[Stored data]
======

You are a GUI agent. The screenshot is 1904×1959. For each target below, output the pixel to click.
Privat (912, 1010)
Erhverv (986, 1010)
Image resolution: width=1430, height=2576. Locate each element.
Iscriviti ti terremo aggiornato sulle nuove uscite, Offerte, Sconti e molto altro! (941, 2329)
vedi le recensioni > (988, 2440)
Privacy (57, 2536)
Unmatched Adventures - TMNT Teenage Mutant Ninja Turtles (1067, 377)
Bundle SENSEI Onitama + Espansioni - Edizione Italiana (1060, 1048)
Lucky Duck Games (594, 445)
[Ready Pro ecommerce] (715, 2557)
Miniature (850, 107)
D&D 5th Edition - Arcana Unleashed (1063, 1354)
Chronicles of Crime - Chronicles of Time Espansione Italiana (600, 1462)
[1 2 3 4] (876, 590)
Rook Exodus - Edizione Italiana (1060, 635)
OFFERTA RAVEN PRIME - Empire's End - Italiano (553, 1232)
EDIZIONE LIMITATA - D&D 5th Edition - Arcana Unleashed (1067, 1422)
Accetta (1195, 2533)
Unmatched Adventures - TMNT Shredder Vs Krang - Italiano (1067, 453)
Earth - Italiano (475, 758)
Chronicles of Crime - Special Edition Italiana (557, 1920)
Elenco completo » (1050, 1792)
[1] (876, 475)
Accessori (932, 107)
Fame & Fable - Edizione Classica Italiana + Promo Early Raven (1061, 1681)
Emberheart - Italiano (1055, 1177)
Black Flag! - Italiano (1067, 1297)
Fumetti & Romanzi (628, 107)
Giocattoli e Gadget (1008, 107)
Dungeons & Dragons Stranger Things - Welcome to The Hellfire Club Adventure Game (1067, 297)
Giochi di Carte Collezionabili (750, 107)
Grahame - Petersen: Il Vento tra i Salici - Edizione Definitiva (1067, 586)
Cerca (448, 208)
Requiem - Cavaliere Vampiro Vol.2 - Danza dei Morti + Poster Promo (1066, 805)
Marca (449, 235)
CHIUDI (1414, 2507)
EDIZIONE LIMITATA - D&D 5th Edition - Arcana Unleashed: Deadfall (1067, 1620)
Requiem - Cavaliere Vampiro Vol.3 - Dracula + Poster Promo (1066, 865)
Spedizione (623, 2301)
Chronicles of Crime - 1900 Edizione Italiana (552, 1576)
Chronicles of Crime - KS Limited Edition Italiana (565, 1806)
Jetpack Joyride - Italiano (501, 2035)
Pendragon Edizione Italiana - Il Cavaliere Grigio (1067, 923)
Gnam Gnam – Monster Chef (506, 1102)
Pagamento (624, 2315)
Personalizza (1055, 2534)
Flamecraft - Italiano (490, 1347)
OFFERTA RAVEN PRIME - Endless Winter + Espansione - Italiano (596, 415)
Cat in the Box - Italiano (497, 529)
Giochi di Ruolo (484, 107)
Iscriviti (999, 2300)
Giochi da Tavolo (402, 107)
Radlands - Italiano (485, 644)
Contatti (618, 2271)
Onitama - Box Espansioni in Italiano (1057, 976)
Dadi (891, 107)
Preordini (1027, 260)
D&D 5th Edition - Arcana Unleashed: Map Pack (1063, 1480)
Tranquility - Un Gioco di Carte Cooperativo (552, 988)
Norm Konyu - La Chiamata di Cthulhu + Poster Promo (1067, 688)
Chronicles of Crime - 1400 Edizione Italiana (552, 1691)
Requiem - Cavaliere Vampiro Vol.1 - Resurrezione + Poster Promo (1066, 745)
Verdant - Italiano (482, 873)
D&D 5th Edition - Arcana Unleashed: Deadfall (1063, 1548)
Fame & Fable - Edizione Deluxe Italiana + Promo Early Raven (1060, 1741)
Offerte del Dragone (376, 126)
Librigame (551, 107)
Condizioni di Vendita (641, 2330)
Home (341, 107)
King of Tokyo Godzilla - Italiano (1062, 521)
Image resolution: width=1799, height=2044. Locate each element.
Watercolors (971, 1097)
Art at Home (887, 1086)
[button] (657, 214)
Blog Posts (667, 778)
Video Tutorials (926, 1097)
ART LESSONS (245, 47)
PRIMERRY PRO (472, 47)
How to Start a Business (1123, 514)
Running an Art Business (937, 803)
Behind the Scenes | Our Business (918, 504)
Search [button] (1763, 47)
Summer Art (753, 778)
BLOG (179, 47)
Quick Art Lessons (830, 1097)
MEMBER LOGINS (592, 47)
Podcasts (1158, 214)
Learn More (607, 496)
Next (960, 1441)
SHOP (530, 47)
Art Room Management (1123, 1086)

======

Show each line in the data where the string "Arcana" appears.

D&D 5th Edition - Arcana Unleashed (1063, 1354)
EDIZIONE LIMITATA - D&D 5th Edition - Arcana Unleashed (1067, 1422)
EDIZIONE LIMITATA - D&D 5th Edition - Arcana Unleashed: Deadfall (1067, 1620)
D&D 5th Edition - Arcana Unleashed: Map Pack (1063, 1480)
D&D 5th Edition - Arcana Unleashed: Deadfall (1063, 1548)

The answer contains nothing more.